This example creates a simple row-compressed join index based on the following customer and orders tables.
CREATE TABLE customer ( c_custkey INTEGER, c_name CHARACTER(26) not null, c_address VARCHAR(41), c_nationkey INTEGER, c_phone CHARACTER(16), c_acctbal DECIMAL(13,2), c_mktsegment CHARACTER(21), c_comment VARCHAR(127)) PRIMARY INDEX( c_custkey ); CREATE TABLE orders ( o_orderkey INTEGER, o_date DATE FORMAT 'yyyy-mm-dd', o_status CHARACTER(1), o_custkey INTEGER, o_totalprice DECIMAL(13,2), o_orderpriority CHARACTER(21), o_clerk CHARACTER(16), o_shippriority INTEGER, o_comment VARCHAR(79)) UNIQUE PRIMARY INDEX(o_orderkey);
Assume that you frequently submit this join query on customer and orders.
SELECT o_custkey, c_name, o_status, o_date, o_comment FROM orders, customer WHERE o_custkey = c_custkey;
Without a join index, a typical execution plan for this query would redistribute the orders table into a spool file, sort the spool on o_custkey, and then doing a merge join between the spool file and the customer table.
If a join index like ord_cust_idx were defined on customer and orders, the resulting execution plan could just scan the join index.
The fixed column set in the join index definition is o_custkey and c_name (corresponding results rows highlighted in orange) , and the repeating column set in the join index definition is o_status, o_date, and o_comment, (corresponding results rows highlighted in blue).
CREATE JOIN INDEX ord_cust_idx AS SELECT (o_custkey, c_name ), ( o_status, o_date, o_comment ) FROM orders, customer WHERE o_custkey = c_custkey;
The way ord_cust_idx is defined makes it a row-compressed join index, with the fixed column set being o_custkey and c_name and the repeating column set being o_status, o_date, and o_comment.

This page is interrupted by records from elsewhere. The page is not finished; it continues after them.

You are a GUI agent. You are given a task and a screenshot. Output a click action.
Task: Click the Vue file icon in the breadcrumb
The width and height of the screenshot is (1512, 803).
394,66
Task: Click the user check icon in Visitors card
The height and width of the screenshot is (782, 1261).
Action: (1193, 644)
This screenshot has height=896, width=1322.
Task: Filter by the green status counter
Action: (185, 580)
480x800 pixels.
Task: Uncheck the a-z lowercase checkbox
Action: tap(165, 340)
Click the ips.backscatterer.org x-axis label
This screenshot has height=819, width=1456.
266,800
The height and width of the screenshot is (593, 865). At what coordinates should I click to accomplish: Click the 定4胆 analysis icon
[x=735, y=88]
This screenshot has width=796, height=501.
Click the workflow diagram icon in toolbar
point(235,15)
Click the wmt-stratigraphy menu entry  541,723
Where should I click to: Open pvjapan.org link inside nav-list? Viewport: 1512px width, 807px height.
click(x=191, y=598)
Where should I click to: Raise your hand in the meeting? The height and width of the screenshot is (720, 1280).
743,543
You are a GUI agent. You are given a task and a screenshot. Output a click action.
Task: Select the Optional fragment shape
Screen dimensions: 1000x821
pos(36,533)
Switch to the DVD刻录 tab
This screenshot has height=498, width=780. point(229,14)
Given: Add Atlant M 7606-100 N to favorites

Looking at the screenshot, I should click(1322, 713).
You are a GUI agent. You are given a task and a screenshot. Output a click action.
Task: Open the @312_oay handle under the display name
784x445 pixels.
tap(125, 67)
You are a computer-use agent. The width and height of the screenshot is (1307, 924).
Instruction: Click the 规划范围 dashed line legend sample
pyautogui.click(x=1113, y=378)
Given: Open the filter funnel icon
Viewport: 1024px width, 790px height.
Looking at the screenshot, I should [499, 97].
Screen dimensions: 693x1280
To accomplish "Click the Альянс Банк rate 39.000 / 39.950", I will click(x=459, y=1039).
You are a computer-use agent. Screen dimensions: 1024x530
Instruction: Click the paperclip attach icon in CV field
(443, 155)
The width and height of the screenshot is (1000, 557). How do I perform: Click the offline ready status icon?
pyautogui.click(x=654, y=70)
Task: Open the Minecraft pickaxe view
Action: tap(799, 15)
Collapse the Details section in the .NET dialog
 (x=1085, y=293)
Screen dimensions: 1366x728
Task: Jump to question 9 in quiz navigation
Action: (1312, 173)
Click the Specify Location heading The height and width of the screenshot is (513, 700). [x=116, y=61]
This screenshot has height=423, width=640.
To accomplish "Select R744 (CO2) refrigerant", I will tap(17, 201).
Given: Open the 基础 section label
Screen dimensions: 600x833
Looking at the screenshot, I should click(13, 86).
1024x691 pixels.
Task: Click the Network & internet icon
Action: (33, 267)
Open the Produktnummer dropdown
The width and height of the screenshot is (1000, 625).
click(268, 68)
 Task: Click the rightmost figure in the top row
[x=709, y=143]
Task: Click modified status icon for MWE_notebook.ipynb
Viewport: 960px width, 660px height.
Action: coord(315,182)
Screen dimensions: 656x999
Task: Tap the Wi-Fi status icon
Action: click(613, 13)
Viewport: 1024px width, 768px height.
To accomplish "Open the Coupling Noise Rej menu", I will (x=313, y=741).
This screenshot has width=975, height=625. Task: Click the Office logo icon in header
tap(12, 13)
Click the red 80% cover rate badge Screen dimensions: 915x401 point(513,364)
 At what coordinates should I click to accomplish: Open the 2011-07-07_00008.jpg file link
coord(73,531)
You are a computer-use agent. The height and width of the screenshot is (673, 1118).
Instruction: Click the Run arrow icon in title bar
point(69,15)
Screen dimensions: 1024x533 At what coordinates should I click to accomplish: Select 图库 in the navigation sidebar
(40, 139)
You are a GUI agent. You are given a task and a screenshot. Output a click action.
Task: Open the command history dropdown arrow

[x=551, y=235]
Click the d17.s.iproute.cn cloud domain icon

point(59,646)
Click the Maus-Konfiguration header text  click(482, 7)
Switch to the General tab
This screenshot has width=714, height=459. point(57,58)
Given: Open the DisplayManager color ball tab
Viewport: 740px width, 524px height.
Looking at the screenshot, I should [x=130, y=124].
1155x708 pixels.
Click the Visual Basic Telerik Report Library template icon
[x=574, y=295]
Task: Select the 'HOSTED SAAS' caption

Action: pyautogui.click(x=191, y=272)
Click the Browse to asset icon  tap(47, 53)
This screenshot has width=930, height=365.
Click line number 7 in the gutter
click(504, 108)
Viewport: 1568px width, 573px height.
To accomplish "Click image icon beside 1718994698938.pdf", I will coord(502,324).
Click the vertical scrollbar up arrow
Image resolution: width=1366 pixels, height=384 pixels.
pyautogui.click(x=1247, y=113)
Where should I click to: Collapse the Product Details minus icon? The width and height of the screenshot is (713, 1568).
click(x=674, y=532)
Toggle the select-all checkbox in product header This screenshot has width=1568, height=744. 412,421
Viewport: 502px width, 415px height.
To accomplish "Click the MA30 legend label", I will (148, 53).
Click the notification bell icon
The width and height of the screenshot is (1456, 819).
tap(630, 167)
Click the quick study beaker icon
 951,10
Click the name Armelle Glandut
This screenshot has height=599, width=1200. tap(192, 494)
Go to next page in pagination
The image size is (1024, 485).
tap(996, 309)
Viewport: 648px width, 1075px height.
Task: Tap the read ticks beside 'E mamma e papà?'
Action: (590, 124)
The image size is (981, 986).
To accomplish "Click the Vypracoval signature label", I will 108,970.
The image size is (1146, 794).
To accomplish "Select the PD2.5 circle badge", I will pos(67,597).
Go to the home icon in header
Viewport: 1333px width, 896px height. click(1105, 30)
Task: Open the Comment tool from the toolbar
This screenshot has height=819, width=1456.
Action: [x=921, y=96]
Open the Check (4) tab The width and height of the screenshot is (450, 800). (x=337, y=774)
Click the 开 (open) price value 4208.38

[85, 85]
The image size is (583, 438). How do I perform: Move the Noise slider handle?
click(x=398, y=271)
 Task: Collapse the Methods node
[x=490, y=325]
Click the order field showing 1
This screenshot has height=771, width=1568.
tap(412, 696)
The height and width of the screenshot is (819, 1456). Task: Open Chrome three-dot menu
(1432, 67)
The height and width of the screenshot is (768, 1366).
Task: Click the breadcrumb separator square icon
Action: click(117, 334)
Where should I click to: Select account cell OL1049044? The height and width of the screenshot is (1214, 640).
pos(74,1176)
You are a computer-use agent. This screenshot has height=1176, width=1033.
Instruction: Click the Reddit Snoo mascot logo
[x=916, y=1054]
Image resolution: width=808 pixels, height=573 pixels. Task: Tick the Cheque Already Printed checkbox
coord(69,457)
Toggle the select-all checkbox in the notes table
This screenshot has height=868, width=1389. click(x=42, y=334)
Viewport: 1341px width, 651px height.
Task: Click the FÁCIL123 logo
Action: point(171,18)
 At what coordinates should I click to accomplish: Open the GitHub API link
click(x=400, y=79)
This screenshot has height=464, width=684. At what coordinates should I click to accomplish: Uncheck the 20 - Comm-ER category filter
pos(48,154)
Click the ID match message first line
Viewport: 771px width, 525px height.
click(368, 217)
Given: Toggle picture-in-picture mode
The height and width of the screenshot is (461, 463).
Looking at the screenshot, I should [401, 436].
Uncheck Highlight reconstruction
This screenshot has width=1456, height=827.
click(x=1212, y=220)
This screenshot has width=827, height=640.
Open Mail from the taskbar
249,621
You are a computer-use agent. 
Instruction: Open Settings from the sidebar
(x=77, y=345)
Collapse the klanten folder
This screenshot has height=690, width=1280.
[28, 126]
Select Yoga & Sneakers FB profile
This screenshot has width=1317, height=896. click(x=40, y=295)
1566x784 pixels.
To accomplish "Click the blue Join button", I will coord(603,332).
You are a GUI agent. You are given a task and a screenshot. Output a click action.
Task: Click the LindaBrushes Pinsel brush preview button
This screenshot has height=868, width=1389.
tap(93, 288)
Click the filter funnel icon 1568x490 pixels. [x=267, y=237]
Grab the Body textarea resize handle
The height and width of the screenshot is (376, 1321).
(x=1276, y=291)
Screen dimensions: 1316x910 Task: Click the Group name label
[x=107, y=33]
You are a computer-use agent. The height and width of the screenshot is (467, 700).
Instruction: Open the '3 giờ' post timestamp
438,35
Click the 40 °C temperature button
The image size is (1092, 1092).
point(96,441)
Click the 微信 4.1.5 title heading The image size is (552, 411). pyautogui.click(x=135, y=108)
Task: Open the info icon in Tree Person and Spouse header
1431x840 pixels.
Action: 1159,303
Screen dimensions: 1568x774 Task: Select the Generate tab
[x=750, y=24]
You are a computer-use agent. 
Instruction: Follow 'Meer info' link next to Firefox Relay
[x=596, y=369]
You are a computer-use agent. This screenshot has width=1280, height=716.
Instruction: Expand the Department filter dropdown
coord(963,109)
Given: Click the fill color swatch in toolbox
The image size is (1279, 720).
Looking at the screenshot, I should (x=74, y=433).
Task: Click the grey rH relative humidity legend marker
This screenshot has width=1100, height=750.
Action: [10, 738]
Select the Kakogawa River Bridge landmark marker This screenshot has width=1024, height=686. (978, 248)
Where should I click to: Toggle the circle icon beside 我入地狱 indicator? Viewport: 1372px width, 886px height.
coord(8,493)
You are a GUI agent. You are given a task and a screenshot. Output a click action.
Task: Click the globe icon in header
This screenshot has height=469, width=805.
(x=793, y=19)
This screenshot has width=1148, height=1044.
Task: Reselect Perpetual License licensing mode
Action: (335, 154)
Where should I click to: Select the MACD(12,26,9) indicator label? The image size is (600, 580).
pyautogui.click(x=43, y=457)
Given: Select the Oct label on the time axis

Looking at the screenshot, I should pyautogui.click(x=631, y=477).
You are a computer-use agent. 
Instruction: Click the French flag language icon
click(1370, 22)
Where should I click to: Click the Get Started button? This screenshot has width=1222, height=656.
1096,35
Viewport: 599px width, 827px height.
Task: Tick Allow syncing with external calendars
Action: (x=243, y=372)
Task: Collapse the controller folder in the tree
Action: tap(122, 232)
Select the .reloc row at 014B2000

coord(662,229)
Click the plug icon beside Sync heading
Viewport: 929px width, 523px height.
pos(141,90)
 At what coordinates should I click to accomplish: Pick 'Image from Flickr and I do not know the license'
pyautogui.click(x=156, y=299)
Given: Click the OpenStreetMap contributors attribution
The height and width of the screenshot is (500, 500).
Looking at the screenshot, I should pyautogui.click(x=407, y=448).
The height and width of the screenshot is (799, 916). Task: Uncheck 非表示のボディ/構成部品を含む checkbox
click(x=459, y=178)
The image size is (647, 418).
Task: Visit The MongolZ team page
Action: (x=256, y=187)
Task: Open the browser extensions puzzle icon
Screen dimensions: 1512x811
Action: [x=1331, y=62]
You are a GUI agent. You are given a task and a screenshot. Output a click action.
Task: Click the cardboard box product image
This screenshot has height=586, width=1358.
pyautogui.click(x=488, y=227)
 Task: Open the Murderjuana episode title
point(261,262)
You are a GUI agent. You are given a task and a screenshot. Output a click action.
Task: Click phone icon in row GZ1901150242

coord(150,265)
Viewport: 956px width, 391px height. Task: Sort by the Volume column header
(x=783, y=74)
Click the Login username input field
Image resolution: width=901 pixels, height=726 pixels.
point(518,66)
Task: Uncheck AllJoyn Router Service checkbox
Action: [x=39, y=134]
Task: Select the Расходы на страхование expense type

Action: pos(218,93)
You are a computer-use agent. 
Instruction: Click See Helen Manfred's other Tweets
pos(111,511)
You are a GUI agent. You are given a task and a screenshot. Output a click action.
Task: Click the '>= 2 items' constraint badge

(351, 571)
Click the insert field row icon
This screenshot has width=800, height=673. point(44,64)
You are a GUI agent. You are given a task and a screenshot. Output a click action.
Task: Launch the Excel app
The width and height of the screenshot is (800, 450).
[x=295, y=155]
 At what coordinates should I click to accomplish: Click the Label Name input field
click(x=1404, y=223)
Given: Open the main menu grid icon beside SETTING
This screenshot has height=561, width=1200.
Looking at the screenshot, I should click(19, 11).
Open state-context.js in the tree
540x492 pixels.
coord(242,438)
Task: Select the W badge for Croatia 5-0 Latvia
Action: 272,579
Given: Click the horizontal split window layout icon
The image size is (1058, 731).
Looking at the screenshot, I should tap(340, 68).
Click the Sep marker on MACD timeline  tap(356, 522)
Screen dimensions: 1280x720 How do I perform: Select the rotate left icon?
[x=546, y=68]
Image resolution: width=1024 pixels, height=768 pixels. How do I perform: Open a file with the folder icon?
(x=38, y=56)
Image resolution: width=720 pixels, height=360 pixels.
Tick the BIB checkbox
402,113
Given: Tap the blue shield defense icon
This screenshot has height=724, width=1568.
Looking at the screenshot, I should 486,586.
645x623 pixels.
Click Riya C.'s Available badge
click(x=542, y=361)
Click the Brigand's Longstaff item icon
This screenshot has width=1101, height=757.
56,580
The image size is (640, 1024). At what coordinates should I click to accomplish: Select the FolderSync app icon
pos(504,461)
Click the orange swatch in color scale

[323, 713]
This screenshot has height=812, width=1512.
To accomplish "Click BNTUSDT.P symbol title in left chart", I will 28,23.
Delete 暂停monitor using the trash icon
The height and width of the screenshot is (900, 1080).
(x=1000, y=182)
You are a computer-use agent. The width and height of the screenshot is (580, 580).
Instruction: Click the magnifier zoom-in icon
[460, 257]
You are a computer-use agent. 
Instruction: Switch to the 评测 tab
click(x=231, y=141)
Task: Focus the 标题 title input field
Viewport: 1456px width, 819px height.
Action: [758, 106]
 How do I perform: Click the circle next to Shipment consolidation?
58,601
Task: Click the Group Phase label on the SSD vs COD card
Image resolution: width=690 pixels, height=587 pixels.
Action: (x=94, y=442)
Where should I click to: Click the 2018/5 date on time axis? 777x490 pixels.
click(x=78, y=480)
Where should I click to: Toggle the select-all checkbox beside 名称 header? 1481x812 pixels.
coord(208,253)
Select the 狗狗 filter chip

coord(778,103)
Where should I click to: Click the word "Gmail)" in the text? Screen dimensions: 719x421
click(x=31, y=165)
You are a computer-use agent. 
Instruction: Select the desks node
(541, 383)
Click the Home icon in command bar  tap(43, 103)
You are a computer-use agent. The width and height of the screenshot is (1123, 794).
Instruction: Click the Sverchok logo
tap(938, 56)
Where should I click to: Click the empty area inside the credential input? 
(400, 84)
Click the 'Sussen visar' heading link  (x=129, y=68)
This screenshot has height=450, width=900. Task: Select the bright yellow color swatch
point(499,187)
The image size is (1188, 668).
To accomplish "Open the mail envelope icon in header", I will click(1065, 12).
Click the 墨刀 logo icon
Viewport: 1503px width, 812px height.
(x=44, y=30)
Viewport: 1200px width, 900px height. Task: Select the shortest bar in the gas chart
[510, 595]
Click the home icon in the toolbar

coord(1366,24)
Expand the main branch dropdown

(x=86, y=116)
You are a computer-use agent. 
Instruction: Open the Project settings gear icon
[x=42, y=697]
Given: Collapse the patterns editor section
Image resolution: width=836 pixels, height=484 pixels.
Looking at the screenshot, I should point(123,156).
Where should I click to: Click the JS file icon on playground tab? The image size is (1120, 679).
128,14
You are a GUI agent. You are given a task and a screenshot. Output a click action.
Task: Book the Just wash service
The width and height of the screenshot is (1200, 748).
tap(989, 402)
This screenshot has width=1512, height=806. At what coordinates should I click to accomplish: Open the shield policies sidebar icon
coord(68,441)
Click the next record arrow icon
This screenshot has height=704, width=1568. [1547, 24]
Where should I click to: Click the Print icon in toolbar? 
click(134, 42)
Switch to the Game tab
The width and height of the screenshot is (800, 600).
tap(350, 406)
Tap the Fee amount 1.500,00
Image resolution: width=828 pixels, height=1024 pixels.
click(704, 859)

Assume that the base tables customer and orders contain the following data.
customer | ||
c_custkey | c_name | c_address |
100 | Louis | Rancho Bernardo |
101 | Pekka | Helsinki |
102 | Felipe | San Juan |
orders | ||||
o_orderkey | o_date | o_status | o_custkey | o_comment |
5000 | 2011-10-01 | S | 102 | rush order |
5001 | 2011-10-01 | S | 100 | big order |
5002 | 2011-10-03 | D | 102 | delayed |
5003 | 2011-10-05 | U | ? | unknown customer |
5004 | 2011-10-05 | S | 100 | credit |
5005 | 2011-10-08 | P | 101 | discount |
The corresponding rows in the row-compressed join index ord_cust_idx are the following.
ord_cust_idx | |
fixed columns | repeated columns |
100 Louis | S 2011-10-01 big order 2011-10-05 credit |
101 Pekka | P 2011-10-08 discount |
102 Felipe | S 2011-10-03 rush order D 2011-10-03 delayed |
Notice that the fixed set columns are contained in the first column of ord_cust_idx and the repeated set columns are contained in the second column of ord_cust_idx , just as the join index definition had defined.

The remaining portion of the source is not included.